Ángeles y demonios II (Papable Pep Vs Marcianos Rojos)

Por Lola Dirceu / Montaje: El hombre que casi conoció a Michi Panero
Le voy a mangar una imagen al escritor sevillano Juan Bonilla porque tenía toda la razón: Roma es un helipuerto para UFOS. Nos dijeron que era cuna de civilizaciones (Dido y Eneas, Rómulo y Remo, los etruscos...bla bla bla) y que cada piedra escupe Historia imperial, pero todo resulta ser una engañifa: es una terminal entre siete colinas ideal para que un puñado de ovnis invasores, siempre reacios y escurridizos, perfilaran el skyline de la ciudad eterna. Desde el Gianicolo, una panorámica desvela dónde carajo han estacionado.

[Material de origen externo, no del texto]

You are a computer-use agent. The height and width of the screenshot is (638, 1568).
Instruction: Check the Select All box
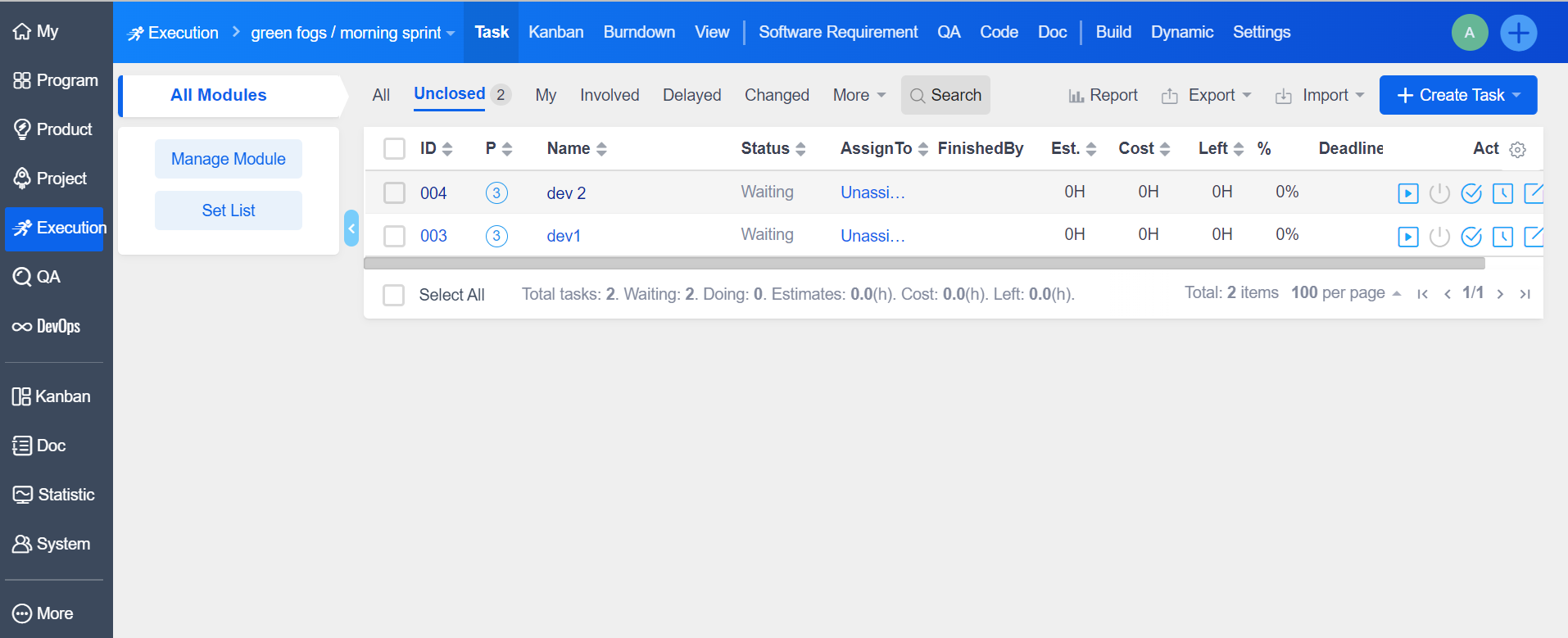(394, 295)
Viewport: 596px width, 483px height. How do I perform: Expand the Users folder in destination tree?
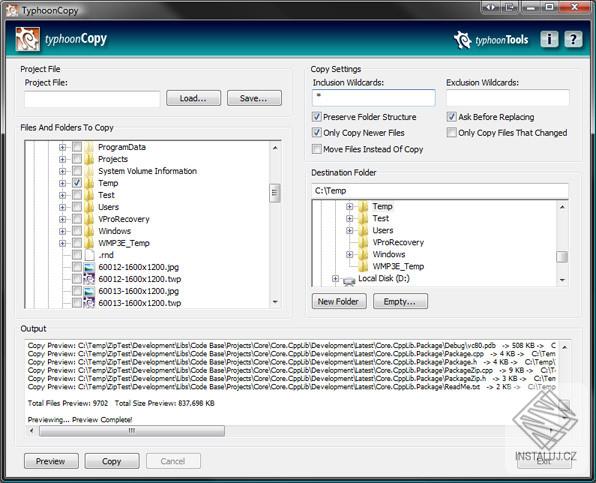(350, 230)
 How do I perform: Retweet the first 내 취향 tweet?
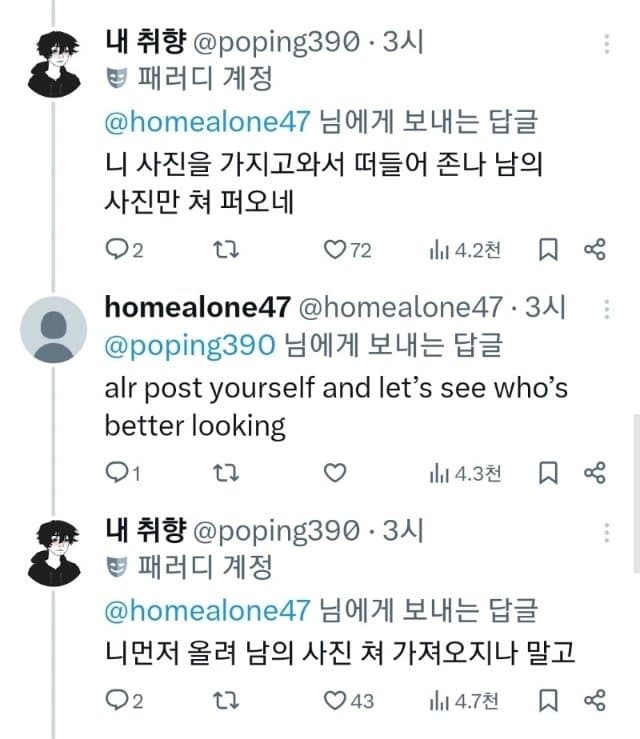[x=228, y=250]
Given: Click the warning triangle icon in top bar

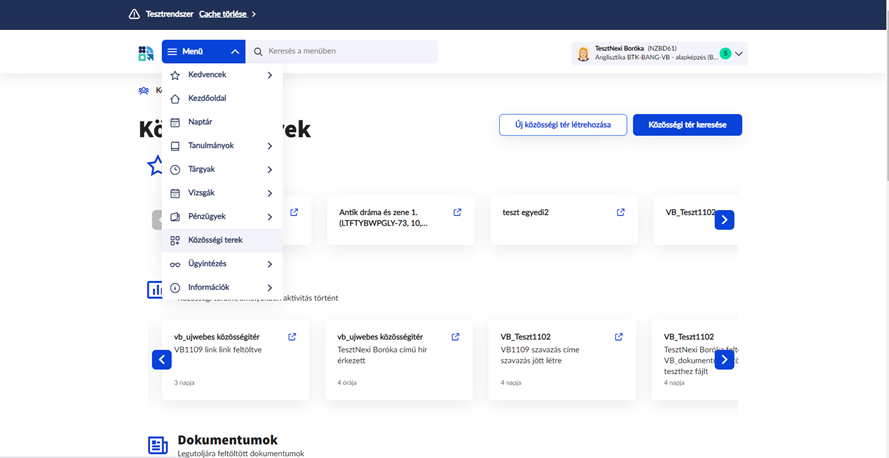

Las cúpulas de San Pedro, Santa María la Maggiore o la del Panteón de Agripa se agrupan en los platillos volantes clásicos, los ovalados de toa la vida; el monumento a Vitorio Emmanuelle es una enorme tarta de nata cósmica, una nívea señal hacia el espacio en forma de Olivetti; las vetusta almena del Castillo de Sant Angelo es ya óxido de un viejo artefacto venido allende las galaxias; por no hablar de obeliscos fálicos y columnas conmemorativas, o del Coliseo, enorme cráter alienígena, huella de una civilización superior.

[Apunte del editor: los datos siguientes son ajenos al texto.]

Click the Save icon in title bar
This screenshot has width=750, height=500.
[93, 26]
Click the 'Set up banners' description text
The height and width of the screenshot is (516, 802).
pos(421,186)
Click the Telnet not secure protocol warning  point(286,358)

En el día 157 del año 2009 de la era de Nuestro Señor (hoy), de las entrañas de cada monumento citado se abrirán portezuelas (con onamatopeya de spray) y surgirán marcianos bermellones, diabólicos seres extraordinariamente dotados para el fútbol y extrañamente patrocinados por una aseguradora yanqui en la ruina. Saltarán al césped del Estadio Olímpico disfrazados con la camiseta del Manchester Unido para agarrar de las orejas una copa más y mantear a un viejo jedi al que reverencian como sir Alex. Pero la materia gris de Dan Brown ha tejido una trama paralela, un compló de aúpa, una akelarre de jugadores que se conjuraron para moverla de puta madre y así evitar que la tiranía de estos belcebúes se prolongue in eternum. Ríete tú de Tom Hanks. Iluminattis, códigos encriptados y contubernios sixtinos.

Iniesta lavaplatos

Este nuevo elenco se esconde por Roma, mutado en diversas personalidades, y espía las tácticas 666 de las bestias de Manchester. Piqué es un antisistema en la Piazza del Popolo, lugar habitual de manifas y revueltas contra el Estado y todo lo que se mueva; Puyol ejerce de gladiador a la sombra del anfiteatro Flavio y reparte ostias como panes a los ingleses que no quieren pagar una foto-souvenir con él; Valdés, cancerbero en arcos triunfales y Museos Vaticanos para que no pasen infieles; Sylvinho vuela las pizzas en Piazza Navona y Busquets conduce el coche de Berlusconi hasta el Quirinal sopesando al volante vengar algún día el 4 a 0 de Atenas (¿recuerdan a Savicevic y Desailly?); Henry, Toure Yayá y Eto'o regentan una caravana que vende perritos calientes cerca del Foro (no, no se dedican al top manta de la Carrá); Iniesta lavaplatos de incógnito en un tratoria del Trastévere y Xavi es fino perfumista en Via Condotti; bajo una capucha de seminarista, en la Iglesia del Gesú se guarece Messi, siempre atento a las indicaciones de su enlace en el Vaticano, el Cardenal Guardiola, que suena a papable y puede ceñir este año la triple tiara. Faltan Alves y Abidal, pero es que los bobbies aún les retienen en Londres por disturbios varios...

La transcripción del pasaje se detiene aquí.